> [Texte source]
Mais Judas était pendu à un sureau

Et, en Écosse, là où le sureau est appelé « arbre-chambre des morts », un vieux poème fait remarquer que la petite stature de l’arbre et ses branches tordues sont la punition pour son rôle dans la mort de Jésus :

Arbre où résident les morts aux branches assassines,
Jamais droit et jamais fort,
Pour toujours buisson et jamais arbre,
Depuis que notre Seigneur y fut cloué

L’arbre tant décrié devint ensuite synonyme du Diable lui-même. De nombreuses personnes refusaient de faire brûler des bûches de sureau de peur de « faire entrer le Diable dans la maison ». Aubrey raconte une histoire amusante à ce sujet : un « bon vieux monsieur » appelé Mr. Allen, avait la réputation d’être un sorcier. Ce monsieur avait acquis une montre à une époque où de tels instruments étaient rares. Quand un couple de domestiques entrèrent dans sa chambre et entendirent la montre faire tic-tac dans son étui, ils pensèrent que ça devait être son familier ou même le Diable lui-même. Ils la prirent par la chaîne et la jetèrent par la fenêtre dans les douves, dans l’espoir de le noyer. Mais, par chance, la chaîne s’accrocha à un sureau qui poussait sur la rive, ce qui confirma leur opinion que c’était réellement un instrument du Diable ! Heureusement, cela permit à Mr. Allen de récupérer sa montre.

Spiral triskelion (formed from mathematical Archimedean spirals), occasionally used as a Christian Trinitarian symbol

Associations Magiques

Dans d’autres régions des Îles Britanniques, on avait moins peur du sureau et on en a également conservé les associations magiques. Si vous baignez vos yeux dans le jus vert de son bois, vous pourriez voir les fées et les sorcières. Si vous restez sous un sureau à Samhain en Écosse, vous pouvez voir ses hôtes féeriques qui le chevauchent. Les baies de sureau cueillies la veille du Solstice d’Été confèrent des pouvoirs magiques. Dans l’Île de Man, les sureaux sont les principales résidences des elfes.

Toujours dans l’Île de Man, un sureau devant la porte de la maison éloignait les sorcières, selon un conte populaire manxois appelé : « La Vieille Nance et le Buggane ». Dans d’autres lieux également, il était considéré comme un arbre bienveillant et protecteur. Un manuscrit du 17e siècle donne une recette pour fabriquer une amulette de protection en cueillant des rameaux de sureau en Octobre, juste avant la pleine lune. Le bois entre les nœuds doit être coupé en neuf morceaux, qui sont enfilés comme des perles sur un fil de lin et porté autour du cou de façon à ce qu’ils soient au niveau du cœur. Il faut le porter jusqu’à ce que le fil casse ; l’amulette doit alors être enterrée dans un endroit où elle ne pourra pas être trouvée.

Dans certaines parties de l’Écosse, il n’est devancé que par le sorbier dans sa capacité à conjurer les mauvais sorts et la sorcellerie. On faisait des croix avec des branchettes de sureau qu’on accrochait au-dessus des étables et des granges pour protéger le bétail. Les conducteurs de corbillards portaient des manches de fouet en bois de sureau pour se protéger des influences néfastes.

> [Enregistrements stockés]
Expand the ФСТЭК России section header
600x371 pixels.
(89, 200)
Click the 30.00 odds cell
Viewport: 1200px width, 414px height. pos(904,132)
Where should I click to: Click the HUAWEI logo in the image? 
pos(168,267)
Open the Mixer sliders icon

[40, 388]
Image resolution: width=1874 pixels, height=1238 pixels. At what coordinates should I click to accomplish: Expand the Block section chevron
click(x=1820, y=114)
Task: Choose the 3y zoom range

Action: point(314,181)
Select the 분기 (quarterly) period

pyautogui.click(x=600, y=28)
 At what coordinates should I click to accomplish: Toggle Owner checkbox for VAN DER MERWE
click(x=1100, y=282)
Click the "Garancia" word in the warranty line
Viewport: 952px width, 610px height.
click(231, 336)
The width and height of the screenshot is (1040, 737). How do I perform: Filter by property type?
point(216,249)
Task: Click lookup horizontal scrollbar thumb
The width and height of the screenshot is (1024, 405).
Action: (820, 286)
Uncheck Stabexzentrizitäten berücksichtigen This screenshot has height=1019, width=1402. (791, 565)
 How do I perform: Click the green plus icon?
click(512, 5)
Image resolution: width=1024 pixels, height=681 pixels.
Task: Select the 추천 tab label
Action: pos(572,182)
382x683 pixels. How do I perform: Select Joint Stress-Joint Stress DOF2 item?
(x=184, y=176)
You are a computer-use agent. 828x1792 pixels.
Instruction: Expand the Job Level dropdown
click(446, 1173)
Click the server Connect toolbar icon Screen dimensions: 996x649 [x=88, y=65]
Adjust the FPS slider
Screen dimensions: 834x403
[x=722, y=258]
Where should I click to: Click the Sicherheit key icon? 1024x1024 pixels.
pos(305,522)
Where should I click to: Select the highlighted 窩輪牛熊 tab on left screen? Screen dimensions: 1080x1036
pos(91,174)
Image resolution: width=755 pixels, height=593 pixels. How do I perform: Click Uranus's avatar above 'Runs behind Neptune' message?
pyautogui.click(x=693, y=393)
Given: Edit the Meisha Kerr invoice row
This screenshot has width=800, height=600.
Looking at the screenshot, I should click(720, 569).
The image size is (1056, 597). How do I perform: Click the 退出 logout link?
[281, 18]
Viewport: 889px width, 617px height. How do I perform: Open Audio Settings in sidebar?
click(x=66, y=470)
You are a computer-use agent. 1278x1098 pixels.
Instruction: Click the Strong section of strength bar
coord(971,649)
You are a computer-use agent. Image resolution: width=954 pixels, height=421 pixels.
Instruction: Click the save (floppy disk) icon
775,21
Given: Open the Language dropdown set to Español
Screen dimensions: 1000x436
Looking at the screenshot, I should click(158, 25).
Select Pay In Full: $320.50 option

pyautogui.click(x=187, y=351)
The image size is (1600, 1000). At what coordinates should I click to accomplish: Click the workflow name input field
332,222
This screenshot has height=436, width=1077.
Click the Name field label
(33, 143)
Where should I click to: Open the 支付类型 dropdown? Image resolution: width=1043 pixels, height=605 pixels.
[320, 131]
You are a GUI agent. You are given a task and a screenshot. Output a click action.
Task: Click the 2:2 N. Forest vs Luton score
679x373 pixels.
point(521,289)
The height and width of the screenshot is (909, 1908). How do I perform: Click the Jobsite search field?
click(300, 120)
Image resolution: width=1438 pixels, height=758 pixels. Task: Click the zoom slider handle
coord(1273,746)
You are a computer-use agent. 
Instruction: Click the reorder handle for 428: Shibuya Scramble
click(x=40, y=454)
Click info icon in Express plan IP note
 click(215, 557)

> [Tâches à réaliser]
**1)** Dans le texte sur le sureau, quel arbre le devance en Écosse pour conjurer les mauvais sorts et la sorcellerie ?
**2)** Restituez tel quel le passage du texte sur le sureau qui va de « Toujours dans l’Île » à « pas être trouvée. ».

> [Corrigé des tâches]
**1)** Le sorbier.

**2)**
Toujours dans l’Île de Man, un sureau devant la porte de la maison éloignait les sorcières, selon un conte populaire manxois appelé : « La Vieille Nance et le Buggane ». Dans d’autres lieux également, il était considéré comme un arbre bienveillant et protecteur. Un manuscrit du 17e siècle donne une recette pour fabriquer une amulette de protection en cueillant des rameaux de sureau en Octobre, juste avant la pleine lune. Le bois entre les nœuds doit être coupé en neuf morceaux, qui sont enfilés comme des perles sur un fil de lin et porté autour du cou de façon à ce qu’ils soient au niveau du cœur. Il faut le porter jusqu’à ce que le fil casse ; l’amulette doit alors être enterrée dans un endroit où elle ne pourra pas être trouvée.